A informação é essencial na busca de dados para a fiscalização e a Constituição Federal de 1988, tem previsão expressa sobre o direito à informação (art. , XIV e XXXIII) e aliado a outras normas, como a Lei Complementar nº 131 de 2009, que trata da disponibilização, em tempo real, de informações sobre execução orçamentária e financeira da União, dos Estados, do Distrito Federal e Municípios e a Lei  nº 11.300 de 2006 que dispõe sobre propaganda, financiamento e prestação de contas das despesas com campanhas eleitorais), compõem um acervo de normas que coloca nas mãos dos cidadãos importantes instrumentos de coleta de dados.

Com a Lei Complementar nº 131 de 2009, por exemplo, o governo federal, os governos estaduais e os municípios são obrigados a publicar informações sobre gestão e essa obrigação está vinculada ao cumprimento da Lei de Responsabilidade Fiscal.

As Eleições de 2018 ocorrerão no dia 7 de outubro, em primeiro turno, e no dia 28 de outubro em segundo turno, para os casos que o permitem, mas, a responsabilidade do eleitor acontece antes, durante e depois do voto, isso quer dizer que é preciso fiscalizar o candidato no período de campanha eleitoral, no dia da votação e, caso eleito, em todo o tempo em que estiver investido no cargo eletivo.

Com alterações relativas ao financiamento eleitoral e ante a tendência natural de campanhas com menos dinheiro e mais tecnologia, a internet um forte instrumento na conquista dos eleitores. Com algumas modificações normativas, o pleito de 2018 tem dentre outras novidades a destinação de 30% do fundo eleitoral para as campanhas femininas, a permissão para que candidatos, partidos e coligações paguem para o impulsionamento de conteúdo nas redes sociais (Lei no 13.488/17).

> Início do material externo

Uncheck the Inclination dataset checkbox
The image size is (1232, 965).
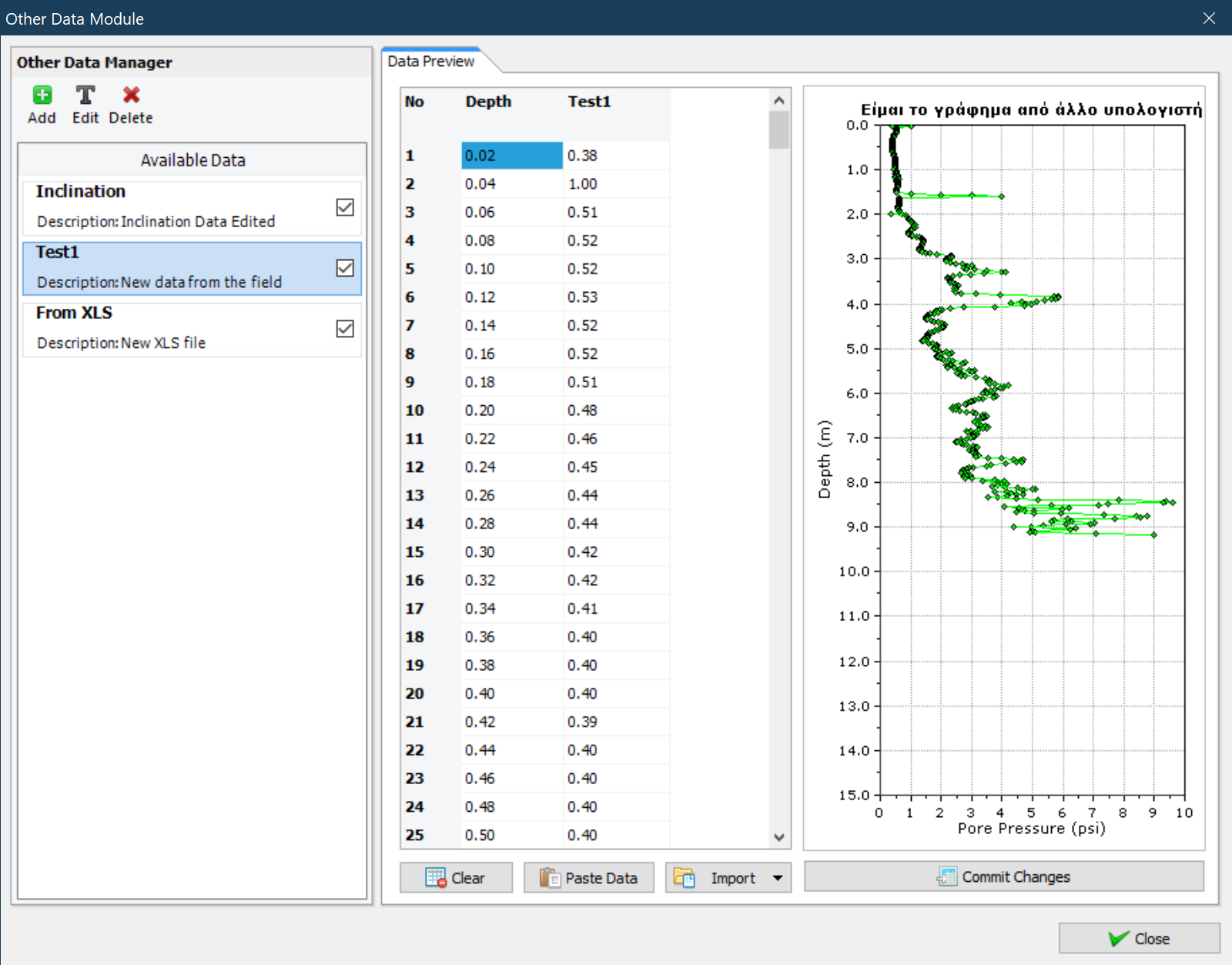[x=345, y=207]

É possível mudar a triste realidade atual do país que está mergulhado em um mar de corrupção, com a fiscalização, por isso o eleitor, como cidadão consciente pode e deve agir contra a corrupção eleitoral, contra o candidato antiético, aproveitador e sem comprometimento com o real motivo da existência do cargo que pretende ocupar.

A partir de 16 de agosto, os candidatos iniciarão a campanha eleitoral para a conquista de cada voto e as normas estabelecidas pela Justiça Eleitoral precisam ser cumpridas e isso é fator que pode influenciar os eleitores que em 2018 estão muito mais ligados nas redes sociais, nas notícias e informações.

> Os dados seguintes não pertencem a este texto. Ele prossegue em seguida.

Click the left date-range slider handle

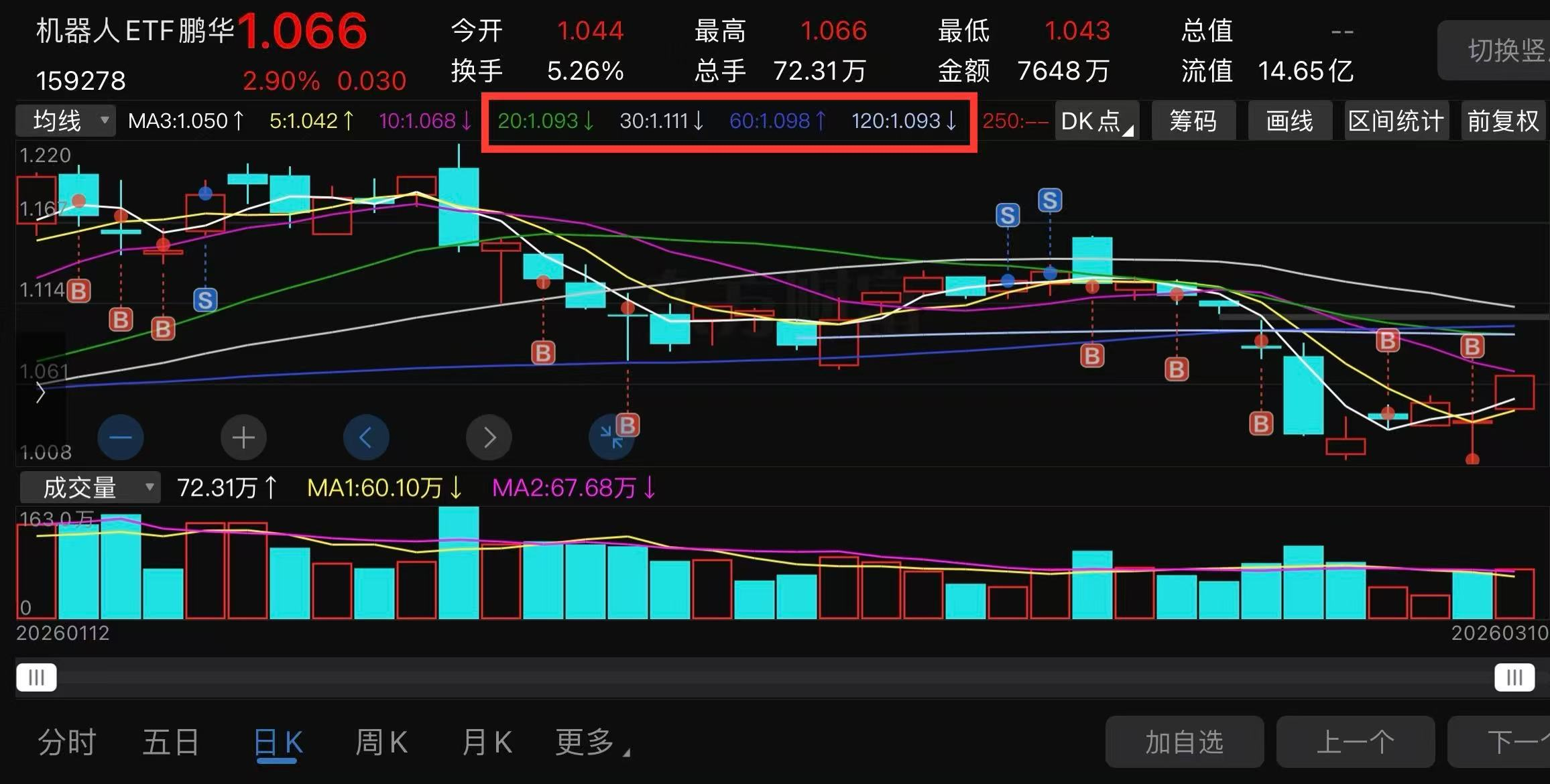[36, 677]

A Resolução nº 23.551, de 18 de dezembro de 2017 estabelece as regras sobre propaganda eleitoral, utilização e geração do horário gratuito e condutas ilícitas em campanha eleitoral nas eleições.

Por exemplo, os candidatos e candidatas podem distribuir “santinhos” e materiais gráficos, fazer comícios no horário permitido (8h às 22h), usar carro de som para divulgar jingles e mensagens, fazer carreata, passeata, caminhadas, tudo isso até às 22h (vinte e duas horas) do dia que antecede o da eleição.

Por outro lado, são condutas proibidas: realização de showmício e de evento assemelhado, a apresentação, remunerada ou não, de artistas com a finalidade de animar comício e reunião eleitoral, confecção, utilização, distribuição por comitê, candidato, ou com a sua autorização, de camisetas, chaveiros, bonés, canetas, brindes, cestas básicas ou quaisquer outros bens ou materiais que possam proporcionar vantagem ao eleitor, fixar propaganda eleitoral de qualquer natureza, inclusive pichação, inscrição a tinta e exposição de placas, estandartes, faixas, cavaletes, bonecos e assemelhados em bens públicos (postes, viadutos, pontes, paradas de ônibus e etc.), telemarketing,  dentre tantas outras.

Os recursos financeiros para a campanha também podem ser fiscalizados pelo eleitor e qualquer irregularidade deve ser denunciada para o Ministério Público Eleitoral por meio da Ouvidoria do Tribunal Superior Eleitoral (TSE), aos Tribunais Regionais Eleitorais (TREs) e aos cartórios eleitorais. Nos sites dessas instituições há orientações para as denúncias e também a legislação pertinente.

Não esqueçam que a maior parte dos recursos de campanha é dinheiro público, isso significa que a sociedade financia as eleições, portanto,não basta ser eleitor ou eleitora é preciso fiscalizar!